# CONSEGNE
**a.** Secondo l'intervista sulla privatizzazione dell'acqua, quale incarico ricopre Stefano Ciafani in Legambiente?
**b.** Elenca tutte le persone, gli organismi e le norme che l'intervista sulla privatizzazione dell'acqua cita con il loro nome.
**c.** Prosegui l'intervista sulla privatizzazione dell'acqua a partire dall'ultima frase riportata.

# BRANO SCELTO
------------------------------
Di Antonio Renzi
La Corte ha dato il via libera ai referendum contro la privatizzazione dell’acqua, voto che punta ad abrogare la legge sull’affidamento dei servizi idrici a società private. Ci siamo rivolti a Stefano Ciafani, Responsabile scientifico di Legambiente per riuscire a comprendere meglio i motivi e le perplessità che hanno spinto il movimento ambientalista ad ostacolare la privatizzazione dell’acqua.
Qual è la posizione di Legambiente su questo tema?
Legambiente è contraria a una norma come il Decreto Ronchi che nei fatti accelera il percorso di privatizzazione del servizio idrico in Italia. La nostra adesione al percorso referendario non ha come obiettivo la ri-publicizzazione tout court della gestione dell’acqua, visto che i problemi attuali del servizio idrico italiano sono un’eredità delle gestioni totalmente pubbliche, ma punta ad una radicale modifica della legge vigente, perché fondata su presupposti assolutamente sbagliati. Infatti la gestione privata viene considerata erroneamente la soluzione a tutti i mali, come testimoniato da alcune esperienze fallimentari di privatizzazione del servizio idrico integrato sul territorio italiano, mentre non esiste nessuna normativa comunitaria che obbliga gli Stati membri a liberalizzare la gestione dell’acqua.
Quali sono i motivi per cui votare SI o NO al referendum?
------------------------------
# DATI FORNITI
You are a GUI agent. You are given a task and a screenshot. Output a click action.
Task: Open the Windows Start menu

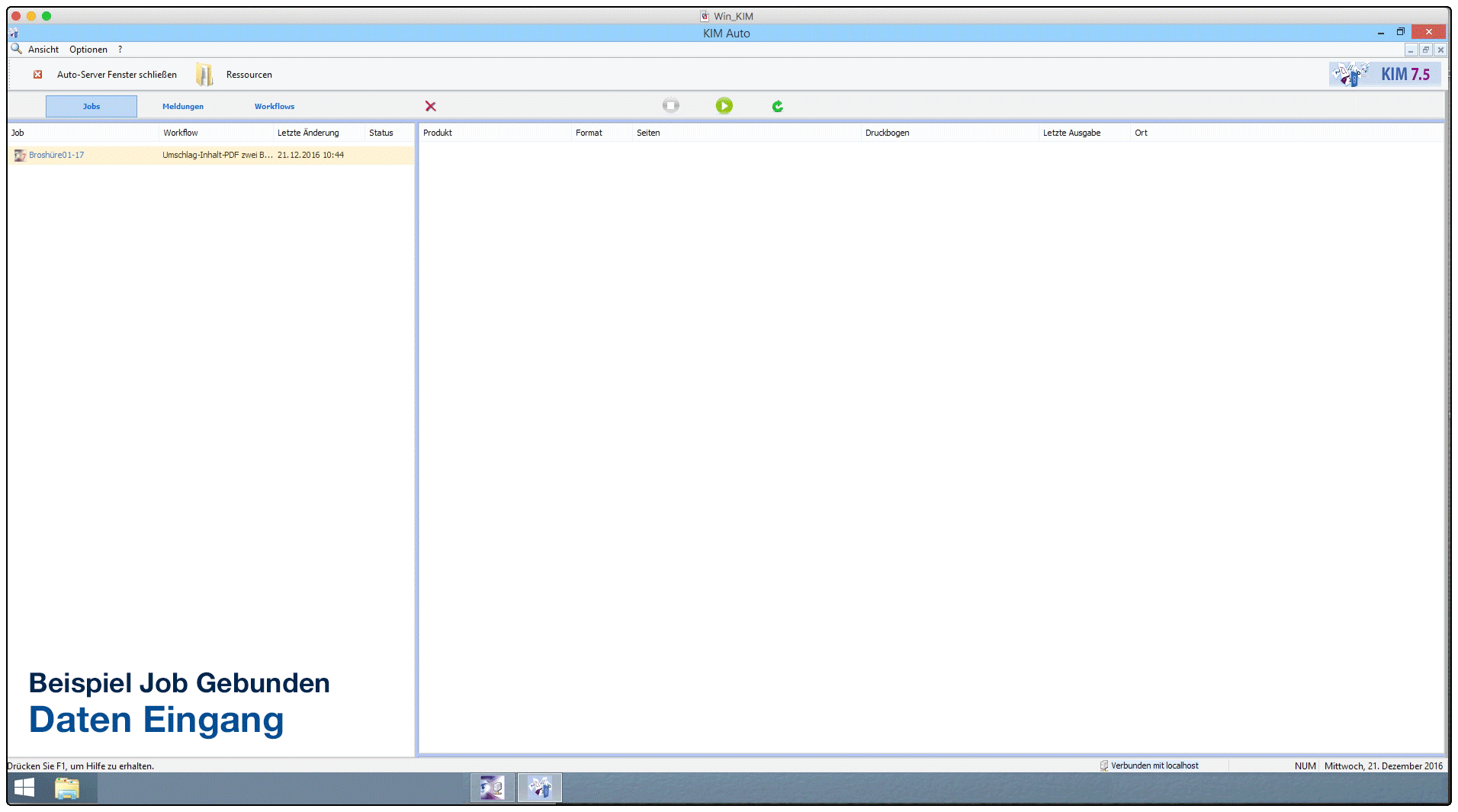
------------------------------
# RISPOSTE
**a.** È il responsabile scientifico di Legambiente.

**b.** Antonio Renzi, Stefano Ciafani, la Corte, Legambiente, il Decreto Ronchi.

**c.**
Legambiente è nel comitato promotore dei referendum e inviterà gli italiani a votare sì, perché cambiare pesantemente il decreto Ronchi. Questa legge si basa in modo per certi versi ideologico sul primato delle aziende private rispetto alle gestioni pubbliche e questo è inaccettabile. La gestione privata è considerata erroneamente come la migliore e inoltre con il decreto Ronchi rischiano di essere compromesse quelle gestioni pubbliche che hanno garantito un servizio idrico efficace, efficiente ed economico.
Cosa comporterebbe una privatizzazione del servizio idrico nazionale e per quali motivi non si può lasciare agli enti locali la facoltà di gestire autonomamente i servizi idrici?
Se come sta avvenendo in quasi tutti i casi di privatizzazione del servizio, i privati che gestiscono l’acqua sono le grandi imprese multinazionali – mille volte più strutturate e influenti degli enti pubblici “custodi” delle reti, della loro efficienza e della loro equa gestione – risulterebbe molto più complicato per i controllori far valere l’interesse pubblico. Inoltre, con la privatizzazione si rischia di dare la possibilità ai gestori privati di incassare i profitti della vendita dell’acqua, mentre ai controllori resterebbe l’onere della modernizzazione e manutenzione delle reti idriche, che non è un aspetto di poco conto nel nostro Paese. Per questo ci sono casi in Europa, come quello di Parigi, in cui si sta facendo dietrofront dalla gestione privata a quella pubblica dell’acqua.
Cosa si aspetta Legambiente da una modifica della legge?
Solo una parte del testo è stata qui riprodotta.